One of the things that I love about being both a photographer and blogger is being able to shoot my own content. I have a few people that I do work with, but I honestly have a lot of fun learning about myself, what I like and what I want to see when I’m working in front of and behind the camera. Sometimes I plan out my shoots with other people, but other times, if I like my outfit for that day, I can stop somewhere once I’m done working for the day, break out my tripod, and get a quick snap in. Content creation is supposed to be fun, and I really do enjoy it, so I wanted to share a few tips for other bloggers who may have to do self-portraits on their own from time to time. I promise it’s not as hard as you think if you keep these 5 tips in mind.
Get a tripod and remote
Girl. Stop playing around trying to balance your camera on a shelf or your car and running back and forth with the self-timer and just get a tripod and remote! You will save yourself SO much time and frustration if you just invest in these 2 things, and it doesn’t have to cost you an arm and a leg. When I first started shooting myself I did the book balancing thing until I had to shoot a campaign 2 years ago and I was hot AF and strapped for time. I ordered a remote and tripod literally after I was done because I was so frustrated with myself, lol. You are limited with some of the angles you can shoot because you can’t move around the same way as you would working with a photographer, BUT depending on the type of content that you share, you can still create a lot on your own.
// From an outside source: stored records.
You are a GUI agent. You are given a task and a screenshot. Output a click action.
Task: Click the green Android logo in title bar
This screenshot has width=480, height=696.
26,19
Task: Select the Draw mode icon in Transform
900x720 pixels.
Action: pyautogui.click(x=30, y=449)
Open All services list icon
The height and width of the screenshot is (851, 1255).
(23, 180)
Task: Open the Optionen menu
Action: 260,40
Position the tripod so that your camera shoots you straight on or from below
So you have your tripod + remote and are now ready to shoot your content. My suggestion is to situate your tripod so that your camera shoots you either straight on or slightly from below. When I shoot with bloggers, these are the 2 angles that I shoot from (NEVER from up top and down unless I’m doing a detailed shot over their shoulder or something creative like that). These 2 angles won’t distort your body, and if you shoot up you will make your legs look longer and leaner.
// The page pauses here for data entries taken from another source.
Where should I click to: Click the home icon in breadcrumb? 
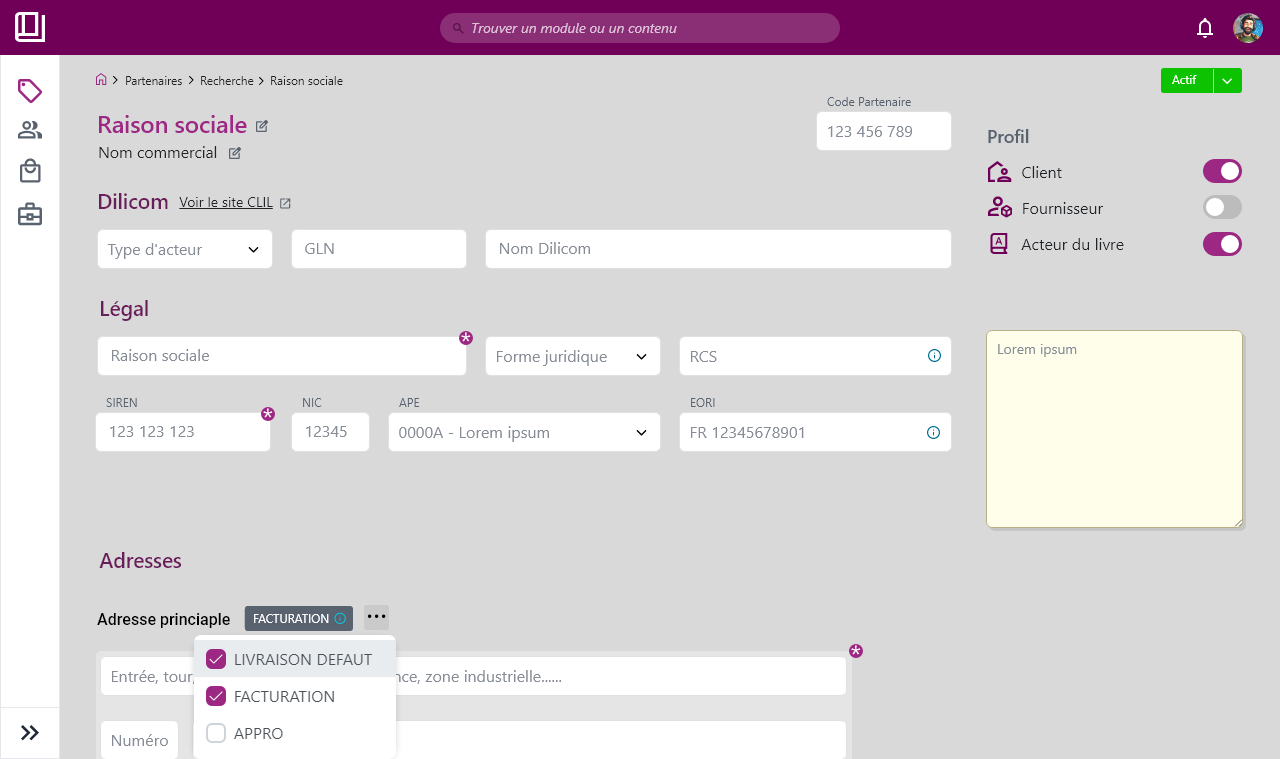101,80
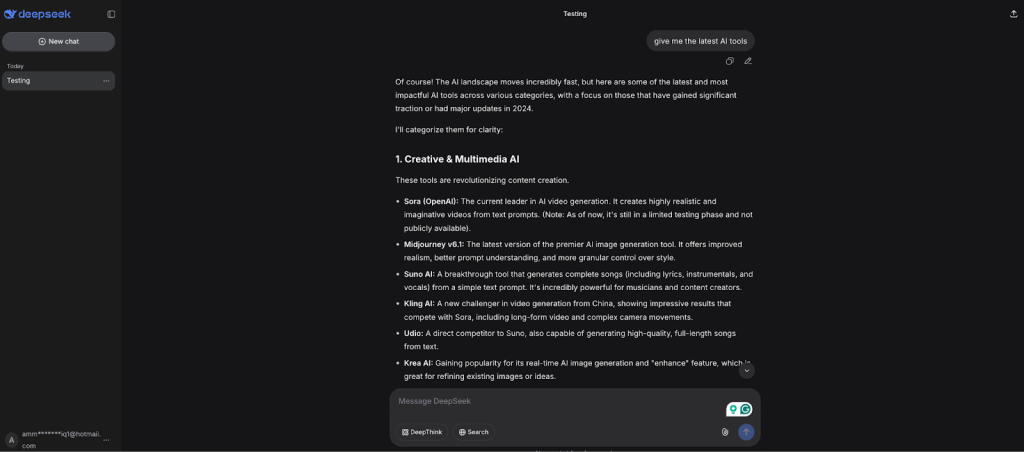Open account options next to the email
Screen dimensions: 1024x452
[106, 439]
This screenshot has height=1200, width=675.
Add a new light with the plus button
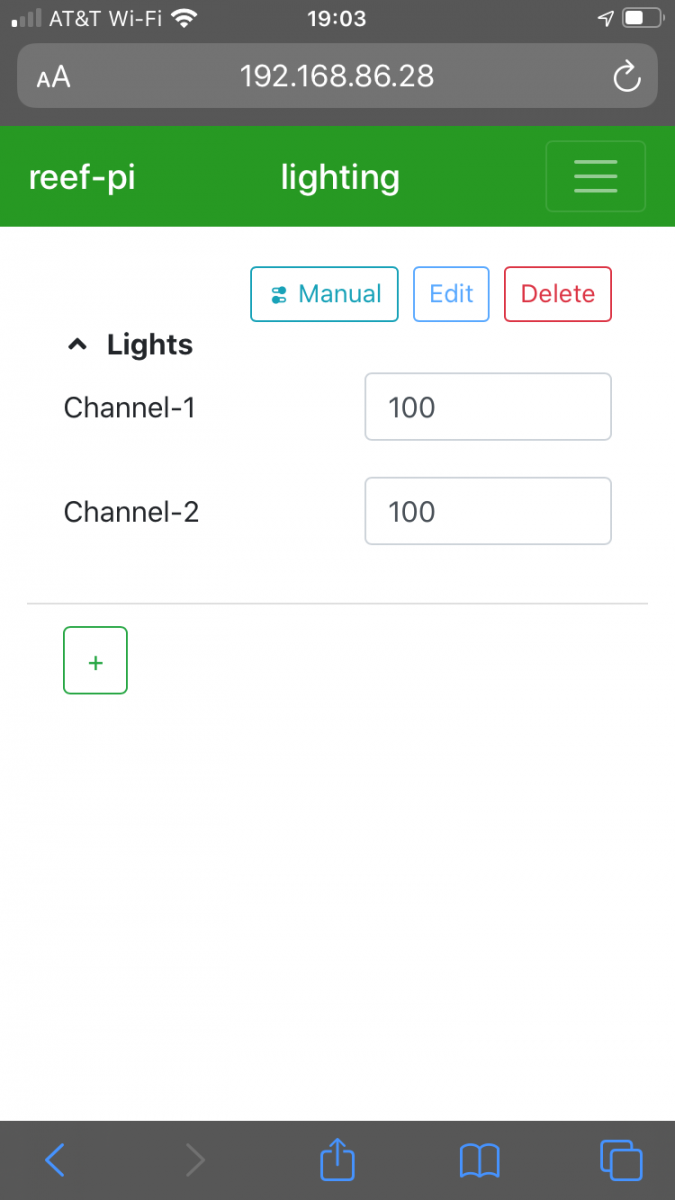(95, 660)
We all have our “hand on the hip” pose, but you can create some fun, lively images if you move around a little. Don’t be afraid to spin, walk, bend forward/back, play with your hair, etc. as you snap each frame. Basically, learn how to direct yourself so that you can create photos that aren’t flat or look like you’re taking your 6th grade photo. This doesn’t mean you have to do weird, wacky poses (unless the context of the photo calls for that); simple, natural movement is more than enough to get yourself a few quality frames.
Hold something in your hands
Not a fan of the hand on the hip pose? Put something in your hand. Flowers, books, drinks or food are some of the easiest props that you can use, and they can help make your photos feel more “lifestylish” depending on the post that they will be included in (and it’s an easy way to hide your remote, lol). You can also use a bike, snap yourself cleaning or pouring things, etc. You want to use props in a way that make sense, so don’t be afraid to experiment.
Practice poses beforehand (3-4)
When I first started shooting with one of my clients, the first thing she told me was that she had 3, 4 poses max. This was about 2 years ago and she has grown exponentially in her posing! We’ve even been able to incorporate walking/movement poses into our sessions. She’s a style blogger, so we still get in those traditional outfit shots just to be safe, but our sessions are so much more productive now that she’s more comfortable in front of the camera. If you’re shooting yourself, use these moments to practice those tried and true poses that you love for yourself so that when you are able to work with a photographer, you can maximize your shoots and have a lot more variety in your pictures. And your poses don’t have to be dramatic either; just knowing how to move fluidly in front of a camera between each snap will help you get photos that are a lot more natural.
Not everyone can afford to hire a photographer for their blog (nor do our family members or friends want to help us all the time), but that doesn’t mean that you have to sacrifice the quality of your content. Is it the the easiest thing in the world to do? No, but so many bloggers do it (and have fun while doing it), so drop your ego, grab your tripod + remote and go out and create!